A proportion of the opium is traded directly for goods from hawkers or from traders resident in the villages. Generally, however, the Miao prefer to sell their opium for cash and to use cash in their dealings with traders. At the height of the opium harvest in some high-producing areas there may be as many as one trader for every five or six households in the village. Usually the traders are Chinese of Yunnanese extraction, although sometimes they are Thai and occasionally hill tribesmen belonging to the group in which they are trading. The Miao cultivator / Yunnanese trader relationship is obviously an old one originating in China to which both parties are well adjusted and which appears to be on the whole mutually beneficial. The traders referred to here are not to be confused with some more recent immigrants from Yunnan, some of whom also engage in trade in the hills but are less welcomed by the hill tribesmen.

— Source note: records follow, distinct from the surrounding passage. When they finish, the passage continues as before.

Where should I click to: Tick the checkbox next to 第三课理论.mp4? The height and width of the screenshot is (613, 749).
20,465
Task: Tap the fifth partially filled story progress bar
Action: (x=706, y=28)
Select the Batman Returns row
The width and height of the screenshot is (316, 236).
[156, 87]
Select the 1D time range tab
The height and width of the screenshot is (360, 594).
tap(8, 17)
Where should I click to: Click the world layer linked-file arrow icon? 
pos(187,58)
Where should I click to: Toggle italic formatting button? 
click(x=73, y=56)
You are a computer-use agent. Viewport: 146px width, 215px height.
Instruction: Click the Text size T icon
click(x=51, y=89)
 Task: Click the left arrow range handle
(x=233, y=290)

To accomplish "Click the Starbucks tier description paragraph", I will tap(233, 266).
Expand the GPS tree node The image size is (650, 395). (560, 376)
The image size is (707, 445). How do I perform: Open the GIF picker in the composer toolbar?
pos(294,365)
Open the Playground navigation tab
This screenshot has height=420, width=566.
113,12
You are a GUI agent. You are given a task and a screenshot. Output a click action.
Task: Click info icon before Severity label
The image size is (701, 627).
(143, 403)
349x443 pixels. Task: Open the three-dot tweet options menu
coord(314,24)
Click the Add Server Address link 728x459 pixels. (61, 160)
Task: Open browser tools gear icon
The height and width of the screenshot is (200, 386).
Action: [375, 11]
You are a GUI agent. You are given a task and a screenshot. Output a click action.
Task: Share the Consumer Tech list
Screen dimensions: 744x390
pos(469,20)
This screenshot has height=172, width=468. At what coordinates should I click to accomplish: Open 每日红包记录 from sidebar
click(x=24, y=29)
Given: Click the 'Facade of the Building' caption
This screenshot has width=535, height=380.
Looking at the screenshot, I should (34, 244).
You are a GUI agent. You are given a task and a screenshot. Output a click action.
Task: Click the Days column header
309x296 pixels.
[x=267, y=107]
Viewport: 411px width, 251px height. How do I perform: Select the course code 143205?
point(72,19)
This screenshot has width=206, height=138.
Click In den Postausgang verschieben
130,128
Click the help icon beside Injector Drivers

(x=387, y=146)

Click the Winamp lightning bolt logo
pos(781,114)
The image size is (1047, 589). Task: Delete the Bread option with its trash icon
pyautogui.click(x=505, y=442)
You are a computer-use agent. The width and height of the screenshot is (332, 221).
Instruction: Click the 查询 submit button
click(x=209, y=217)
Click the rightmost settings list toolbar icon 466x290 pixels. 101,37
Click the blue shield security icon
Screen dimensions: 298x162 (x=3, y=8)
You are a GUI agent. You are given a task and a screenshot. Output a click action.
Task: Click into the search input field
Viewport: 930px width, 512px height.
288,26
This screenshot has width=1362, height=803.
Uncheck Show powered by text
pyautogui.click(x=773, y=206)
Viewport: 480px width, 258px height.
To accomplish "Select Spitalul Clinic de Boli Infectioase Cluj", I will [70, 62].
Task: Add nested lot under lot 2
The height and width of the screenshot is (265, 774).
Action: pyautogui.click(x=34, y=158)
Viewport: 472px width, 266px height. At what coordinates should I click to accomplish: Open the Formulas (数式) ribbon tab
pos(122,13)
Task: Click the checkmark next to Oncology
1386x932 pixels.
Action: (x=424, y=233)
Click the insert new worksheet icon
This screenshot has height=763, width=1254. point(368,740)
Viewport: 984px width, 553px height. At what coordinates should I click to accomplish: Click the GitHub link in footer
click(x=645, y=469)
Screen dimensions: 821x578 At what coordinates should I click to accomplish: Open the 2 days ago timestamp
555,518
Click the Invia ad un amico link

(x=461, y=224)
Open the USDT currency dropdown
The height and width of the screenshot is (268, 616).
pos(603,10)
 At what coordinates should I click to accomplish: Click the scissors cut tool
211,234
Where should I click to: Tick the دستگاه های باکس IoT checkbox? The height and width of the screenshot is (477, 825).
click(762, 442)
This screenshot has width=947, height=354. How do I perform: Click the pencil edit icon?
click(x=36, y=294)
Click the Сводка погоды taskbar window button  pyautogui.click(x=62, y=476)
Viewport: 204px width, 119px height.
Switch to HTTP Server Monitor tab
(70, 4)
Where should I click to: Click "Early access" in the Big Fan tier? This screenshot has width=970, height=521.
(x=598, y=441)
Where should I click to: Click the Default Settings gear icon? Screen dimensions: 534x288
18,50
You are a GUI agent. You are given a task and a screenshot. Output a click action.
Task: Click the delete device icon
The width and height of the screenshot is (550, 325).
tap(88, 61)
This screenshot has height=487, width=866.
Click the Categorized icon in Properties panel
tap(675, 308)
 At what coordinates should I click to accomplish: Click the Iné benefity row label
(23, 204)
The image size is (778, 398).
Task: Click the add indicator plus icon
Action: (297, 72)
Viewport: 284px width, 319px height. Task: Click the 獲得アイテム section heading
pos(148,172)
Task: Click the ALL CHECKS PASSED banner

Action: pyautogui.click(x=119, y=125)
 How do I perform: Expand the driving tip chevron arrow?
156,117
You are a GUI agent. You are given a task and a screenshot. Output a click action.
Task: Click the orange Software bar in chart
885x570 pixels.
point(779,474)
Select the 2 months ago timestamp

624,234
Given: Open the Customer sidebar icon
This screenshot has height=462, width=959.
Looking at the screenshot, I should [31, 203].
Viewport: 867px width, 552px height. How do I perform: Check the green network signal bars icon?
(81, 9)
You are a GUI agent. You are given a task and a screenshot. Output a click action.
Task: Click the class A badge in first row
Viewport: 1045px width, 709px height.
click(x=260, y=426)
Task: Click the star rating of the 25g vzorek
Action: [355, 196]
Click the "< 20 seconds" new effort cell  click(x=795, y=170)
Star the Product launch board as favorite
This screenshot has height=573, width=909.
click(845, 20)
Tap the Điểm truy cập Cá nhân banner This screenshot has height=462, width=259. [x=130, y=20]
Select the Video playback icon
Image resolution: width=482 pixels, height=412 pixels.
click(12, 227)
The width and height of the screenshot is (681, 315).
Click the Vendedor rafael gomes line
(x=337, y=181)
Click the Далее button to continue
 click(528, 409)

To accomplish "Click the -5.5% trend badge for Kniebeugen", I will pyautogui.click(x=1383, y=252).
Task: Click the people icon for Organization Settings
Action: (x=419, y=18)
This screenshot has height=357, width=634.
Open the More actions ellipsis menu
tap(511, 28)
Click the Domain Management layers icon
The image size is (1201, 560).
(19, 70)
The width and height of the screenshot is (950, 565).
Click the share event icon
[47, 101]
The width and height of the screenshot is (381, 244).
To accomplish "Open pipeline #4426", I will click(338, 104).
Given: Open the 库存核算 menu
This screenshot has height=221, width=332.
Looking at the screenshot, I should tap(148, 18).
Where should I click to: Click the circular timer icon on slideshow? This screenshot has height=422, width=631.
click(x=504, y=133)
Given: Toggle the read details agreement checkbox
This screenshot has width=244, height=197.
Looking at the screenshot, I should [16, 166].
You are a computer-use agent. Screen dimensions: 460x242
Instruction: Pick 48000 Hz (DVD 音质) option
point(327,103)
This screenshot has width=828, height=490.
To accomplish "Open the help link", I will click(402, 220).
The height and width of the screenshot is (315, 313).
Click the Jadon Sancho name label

Although most of the regular traders in the villages have some dealings in opium, their operations in this regard are frequently small. Most of them are primarily small shop-keepers. The big opium traders live in the towns and operate through intermediaries who visit the villages especially for the purpose of buying opium. They do not normally trade goods in return. Our information is, of course, limited on this point.
The income from opium varies greatly according to the fertility of the various areas, the climates of different years and other factors. Estimates both of production and cash incomes have been made by a number of authorities. Certainly there are considerable differences. In the village of Meto studied by the Tribal Research Centre yields ranged from 1 to 5 kg per rai or 9.38 to 31.25 kg/ha. In 1964/65 the most successful cultivators produced totals of up to 15 kg. In 1965/66 productivity was considerably lower but a few households got a total of approximately 10 kg. The present season has been the poorest on record in the area.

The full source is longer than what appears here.